(Work task): Each record is to be reproduced verbatim.

(Collection entries)
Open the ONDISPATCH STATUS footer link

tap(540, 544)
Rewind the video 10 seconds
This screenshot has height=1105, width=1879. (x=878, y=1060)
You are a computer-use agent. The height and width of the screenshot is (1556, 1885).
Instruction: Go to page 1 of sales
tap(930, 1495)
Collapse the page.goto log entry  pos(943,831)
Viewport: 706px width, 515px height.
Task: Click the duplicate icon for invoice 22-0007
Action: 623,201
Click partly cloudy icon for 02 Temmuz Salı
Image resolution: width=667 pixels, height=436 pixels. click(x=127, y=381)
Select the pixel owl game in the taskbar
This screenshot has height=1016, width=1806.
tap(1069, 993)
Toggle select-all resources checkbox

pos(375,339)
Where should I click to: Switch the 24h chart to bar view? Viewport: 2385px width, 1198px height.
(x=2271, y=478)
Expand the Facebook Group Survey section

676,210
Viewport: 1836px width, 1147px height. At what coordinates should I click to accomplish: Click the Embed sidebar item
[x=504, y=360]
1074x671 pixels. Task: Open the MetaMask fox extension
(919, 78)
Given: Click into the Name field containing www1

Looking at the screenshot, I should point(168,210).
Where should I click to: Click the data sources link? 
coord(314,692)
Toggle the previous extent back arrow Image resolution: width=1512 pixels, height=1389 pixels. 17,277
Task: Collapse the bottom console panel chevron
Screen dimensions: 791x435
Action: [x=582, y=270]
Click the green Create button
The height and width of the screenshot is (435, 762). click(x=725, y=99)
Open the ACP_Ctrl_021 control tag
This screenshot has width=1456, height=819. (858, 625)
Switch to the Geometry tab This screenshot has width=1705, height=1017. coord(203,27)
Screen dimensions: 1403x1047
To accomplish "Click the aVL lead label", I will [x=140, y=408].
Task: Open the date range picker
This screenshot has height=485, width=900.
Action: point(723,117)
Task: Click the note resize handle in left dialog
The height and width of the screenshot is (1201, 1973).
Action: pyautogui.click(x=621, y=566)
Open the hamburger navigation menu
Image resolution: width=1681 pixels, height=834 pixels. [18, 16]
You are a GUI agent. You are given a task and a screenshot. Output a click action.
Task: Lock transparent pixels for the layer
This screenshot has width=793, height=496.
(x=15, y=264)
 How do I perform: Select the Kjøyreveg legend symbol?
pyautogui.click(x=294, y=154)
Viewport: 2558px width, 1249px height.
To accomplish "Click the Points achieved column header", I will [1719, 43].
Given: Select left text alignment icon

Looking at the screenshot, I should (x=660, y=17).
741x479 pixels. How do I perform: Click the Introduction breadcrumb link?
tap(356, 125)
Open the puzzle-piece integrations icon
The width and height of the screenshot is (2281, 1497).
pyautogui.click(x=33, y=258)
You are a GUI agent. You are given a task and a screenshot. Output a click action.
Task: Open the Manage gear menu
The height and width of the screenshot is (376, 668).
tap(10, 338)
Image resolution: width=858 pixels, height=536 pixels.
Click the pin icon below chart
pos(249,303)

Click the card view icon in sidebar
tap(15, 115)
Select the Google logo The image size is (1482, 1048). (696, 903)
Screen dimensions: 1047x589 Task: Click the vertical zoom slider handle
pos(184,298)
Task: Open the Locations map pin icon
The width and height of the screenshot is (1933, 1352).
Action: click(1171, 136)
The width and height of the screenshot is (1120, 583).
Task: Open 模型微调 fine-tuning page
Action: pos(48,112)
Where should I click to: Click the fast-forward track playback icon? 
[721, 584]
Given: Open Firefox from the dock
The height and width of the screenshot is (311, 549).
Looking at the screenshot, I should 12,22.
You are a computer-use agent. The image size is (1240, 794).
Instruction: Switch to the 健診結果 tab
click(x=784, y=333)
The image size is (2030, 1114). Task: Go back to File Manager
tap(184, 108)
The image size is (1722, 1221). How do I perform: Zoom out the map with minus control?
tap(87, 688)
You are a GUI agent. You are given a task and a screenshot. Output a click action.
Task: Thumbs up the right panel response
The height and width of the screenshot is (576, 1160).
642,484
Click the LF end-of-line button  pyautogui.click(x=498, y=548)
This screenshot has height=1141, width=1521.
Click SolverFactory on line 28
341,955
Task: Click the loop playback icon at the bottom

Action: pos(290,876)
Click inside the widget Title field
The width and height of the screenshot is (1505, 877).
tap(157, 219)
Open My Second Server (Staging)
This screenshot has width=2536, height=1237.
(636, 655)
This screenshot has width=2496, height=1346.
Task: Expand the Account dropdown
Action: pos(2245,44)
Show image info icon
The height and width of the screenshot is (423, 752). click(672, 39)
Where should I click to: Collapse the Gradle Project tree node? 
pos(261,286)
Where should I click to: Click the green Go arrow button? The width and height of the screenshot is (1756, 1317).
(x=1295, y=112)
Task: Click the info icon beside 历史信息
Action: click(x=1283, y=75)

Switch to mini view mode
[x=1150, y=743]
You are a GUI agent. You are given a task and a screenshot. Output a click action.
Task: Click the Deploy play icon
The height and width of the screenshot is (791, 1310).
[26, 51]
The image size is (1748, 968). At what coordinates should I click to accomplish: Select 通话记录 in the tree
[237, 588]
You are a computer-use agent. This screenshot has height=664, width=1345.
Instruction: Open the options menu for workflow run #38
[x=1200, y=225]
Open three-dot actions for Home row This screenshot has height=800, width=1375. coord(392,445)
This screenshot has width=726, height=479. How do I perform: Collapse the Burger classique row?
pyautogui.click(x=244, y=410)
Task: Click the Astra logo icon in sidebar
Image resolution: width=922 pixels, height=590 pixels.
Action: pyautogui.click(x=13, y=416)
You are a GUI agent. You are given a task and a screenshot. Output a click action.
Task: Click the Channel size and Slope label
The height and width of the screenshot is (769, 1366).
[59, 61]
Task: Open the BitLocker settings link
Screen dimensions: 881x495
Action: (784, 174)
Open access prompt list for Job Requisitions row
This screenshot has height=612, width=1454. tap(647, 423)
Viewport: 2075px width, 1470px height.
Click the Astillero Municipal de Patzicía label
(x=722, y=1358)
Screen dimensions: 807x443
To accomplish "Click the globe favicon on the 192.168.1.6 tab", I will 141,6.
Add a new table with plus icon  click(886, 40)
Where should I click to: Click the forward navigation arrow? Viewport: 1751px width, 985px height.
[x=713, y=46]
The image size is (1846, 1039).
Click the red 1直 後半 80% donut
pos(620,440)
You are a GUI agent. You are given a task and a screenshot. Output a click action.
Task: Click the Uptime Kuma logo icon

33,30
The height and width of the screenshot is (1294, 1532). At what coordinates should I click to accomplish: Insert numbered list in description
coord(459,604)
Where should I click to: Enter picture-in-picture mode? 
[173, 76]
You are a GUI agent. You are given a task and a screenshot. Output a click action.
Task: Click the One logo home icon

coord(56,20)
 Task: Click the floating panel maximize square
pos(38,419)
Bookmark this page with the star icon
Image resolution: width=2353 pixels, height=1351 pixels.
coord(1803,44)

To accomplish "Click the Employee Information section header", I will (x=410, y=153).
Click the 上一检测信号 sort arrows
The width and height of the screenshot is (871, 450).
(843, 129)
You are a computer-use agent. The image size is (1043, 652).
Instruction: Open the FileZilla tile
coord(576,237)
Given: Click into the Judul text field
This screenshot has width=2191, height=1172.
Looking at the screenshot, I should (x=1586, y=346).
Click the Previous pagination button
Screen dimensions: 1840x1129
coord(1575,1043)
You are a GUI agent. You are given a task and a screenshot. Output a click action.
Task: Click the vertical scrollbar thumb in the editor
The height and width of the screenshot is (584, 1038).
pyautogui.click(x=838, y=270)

(Response below):
Open the ONDISPATCH STATUS footer link

tap(540, 544)
Rewind the video 10 seconds
This screenshot has height=1105, width=1879. (x=878, y=1060)
You are a computer-use agent. The height and width of the screenshot is (1556, 1885).
Instruction: Go to page 1 of sales
tap(930, 1495)
Collapse the page.goto log entry  pos(943,831)
Viewport: 706px width, 515px height.
Task: Click the duplicate icon for invoice 22-0007
Action: 623,201
Click partly cloudy icon for 02 Temmuz Salı
Image resolution: width=667 pixels, height=436 pixels. click(x=127, y=381)
Select the pixel owl game in the taskbar
This screenshot has height=1016, width=1806.
tap(1069, 993)
Toggle select-all resources checkbox

pos(375,339)
Where should I click to: Switch the 24h chart to bar view? Viewport: 2385px width, 1198px height.
(x=2271, y=478)
Expand the Facebook Group Survey section

676,210
Viewport: 1836px width, 1147px height. At what coordinates should I click to accomplish: Click the Embed sidebar item
[x=504, y=360]
1074x671 pixels. Task: Open the MetaMask fox extension
(919, 78)
Given: Click into the Name field containing www1

Looking at the screenshot, I should point(168,210).
Where should I click to: Click the data sources link? 
coord(314,692)
Toggle the previous extent back arrow Image resolution: width=1512 pixels, height=1389 pixels. 17,277
Task: Collapse the bottom console panel chevron
Screen dimensions: 791x435
Action: [x=582, y=270]
Click the green Create button
The height and width of the screenshot is (435, 762). click(x=725, y=99)
Open the ACP_Ctrl_021 control tag
This screenshot has width=1456, height=819. (858, 625)
Switch to the Geometry tab This screenshot has width=1705, height=1017. coord(203,27)
Screen dimensions: 1403x1047
To accomplish "Click the aVL lead label", I will [x=140, y=408].
Task: Open the date range picker
This screenshot has height=485, width=900.
Action: point(723,117)
Task: Click the note resize handle in left dialog
The height and width of the screenshot is (1201, 1973).
Action: pyautogui.click(x=621, y=566)
Open the hamburger navigation menu
Image resolution: width=1681 pixels, height=834 pixels. [18, 16]
You are a GUI agent. You are given a task and a screenshot. Output a click action.
Task: Lock transparent pixels for the layer
This screenshot has width=793, height=496.
(x=15, y=264)
 How do I perform: Select the Kjøyreveg legend symbol?
pyautogui.click(x=294, y=154)
Viewport: 2558px width, 1249px height.
To accomplish "Click the Points achieved column header", I will [1719, 43].
Given: Select left text alignment icon

Looking at the screenshot, I should (x=660, y=17).
741x479 pixels. How do I perform: Click the Introduction breadcrumb link?
tap(356, 125)
Open the puzzle-piece integrations icon
The width and height of the screenshot is (2281, 1497).
pyautogui.click(x=33, y=258)
You are a GUI agent. You are given a task and a screenshot. Output a click action.
Task: Open the Manage gear menu
The height and width of the screenshot is (376, 668).
tap(10, 338)
Image resolution: width=858 pixels, height=536 pixels.
Click the pin icon below chart
pos(249,303)

Click the card view icon in sidebar
tap(15, 115)
Select the Google logo The image size is (1482, 1048). (696, 903)
Screen dimensions: 1047x589 Task: Click the vertical zoom slider handle
pos(184,298)
Task: Open the Locations map pin icon
The width and height of the screenshot is (1933, 1352).
Action: click(1171, 136)
The width and height of the screenshot is (1120, 583).
Task: Open 模型微调 fine-tuning page
Action: pos(48,112)
Where should I click to: Click the fast-forward track playback icon? 
[721, 584]
Given: Open Firefox from the dock
The height and width of the screenshot is (311, 549).
Looking at the screenshot, I should 12,22.
You are a computer-use agent. The image size is (1240, 794).
Instruction: Switch to the 健診結果 tab
click(x=784, y=333)
The image size is (2030, 1114). Task: Go back to File Manager
tap(184, 108)
The image size is (1722, 1221). How do I perform: Zoom out the map with minus control?
tap(87, 688)
You are a GUI agent. You are given a task and a screenshot. Output a click action.
Task: Thumbs up the right panel response
The height and width of the screenshot is (576, 1160).
642,484
Click the LF end-of-line button  pyautogui.click(x=498, y=548)
This screenshot has height=1141, width=1521.
Click SolverFactory on line 28
341,955
Task: Click the loop playback icon at the bottom

Action: pos(290,876)
Click inside the widget Title field
The width and height of the screenshot is (1505, 877).
tap(157, 219)
Open My Second Server (Staging)
This screenshot has width=2536, height=1237.
(636, 655)
This screenshot has width=2496, height=1346.
Task: Expand the Account dropdown
Action: pos(2245,44)
Show image info icon
The height and width of the screenshot is (423, 752). click(672, 39)
Where should I click to: Collapse the Gradle Project tree node? 
pos(261,286)
Where should I click to: Click the green Go arrow button? The width and height of the screenshot is (1756, 1317).
(x=1295, y=112)
Task: Click the info icon beside 历史信息
Action: click(x=1283, y=75)

Switch to mini view mode
[x=1150, y=743]
You are a GUI agent. You are given a task and a screenshot. Output a click action.
Task: Click the Deploy play icon
The height and width of the screenshot is (791, 1310).
[26, 51]
The image size is (1748, 968). At what coordinates should I click to accomplish: Select 通话记录 in the tree
[237, 588]
You are a computer-use agent. This screenshot has height=664, width=1345.
Instruction: Open the options menu for workflow run #38
[x=1200, y=225]
Open three-dot actions for Home row This screenshot has height=800, width=1375. coord(392,445)
This screenshot has width=726, height=479. How do I perform: Collapse the Burger classique row?
pyautogui.click(x=244, y=410)
Task: Click the Astra logo icon in sidebar
Image resolution: width=922 pixels, height=590 pixels.
Action: pyautogui.click(x=13, y=416)
You are a GUI agent. You are given a task and a screenshot. Output a click action.
Task: Click the Channel size and Slope label
The height and width of the screenshot is (769, 1366).
[59, 61]
Task: Open the BitLocker settings link
Screen dimensions: 881x495
Action: (784, 174)
Open access prompt list for Job Requisitions row
This screenshot has height=612, width=1454. tap(647, 423)
Viewport: 2075px width, 1470px height.
Click the Astillero Municipal de Patzicía label
(x=722, y=1358)
Screen dimensions: 807x443
To accomplish "Click the globe favicon on the 192.168.1.6 tab", I will 141,6.
Add a new table with plus icon  click(886, 40)
Where should I click to: Click the forward navigation arrow? Viewport: 1751px width, 985px height.
[x=713, y=46]
The image size is (1846, 1039).
Click the red 1直 後半 80% donut
pos(620,440)
You are a GUI agent. You are given a task and a screenshot. Output a click action.
Task: Click the Uptime Kuma logo icon

33,30
The height and width of the screenshot is (1294, 1532). At what coordinates should I click to accomplish: Insert numbered list in description
coord(459,604)
Where should I click to: Enter picture-in-picture mode? 
[173, 76]
You are a GUI agent. You are given a task and a screenshot. Output a click action.
Task: Click the One logo home icon

coord(56,20)
 Task: Click the floating panel maximize square
pos(38,419)
Bookmark this page with the star icon
Image resolution: width=2353 pixels, height=1351 pixels.
coord(1803,44)

To accomplish "Click the Employee Information section header", I will (x=410, y=153).
Click the 上一检测信号 sort arrows
The width and height of the screenshot is (871, 450).
(843, 129)
You are a computer-use agent. The image size is (1043, 652).
Instruction: Open the FileZilla tile
coord(576,237)
Given: Click into the Judul text field
This screenshot has width=2191, height=1172.
Looking at the screenshot, I should (x=1586, y=346).
Click the Previous pagination button
Screen dimensions: 1840x1129
coord(1575,1043)
You are a GUI agent. You are given a task and a screenshot. Output a click action.
Task: Click the vertical scrollbar thumb in the editor
The height and width of the screenshot is (584, 1038).
pyautogui.click(x=838, y=270)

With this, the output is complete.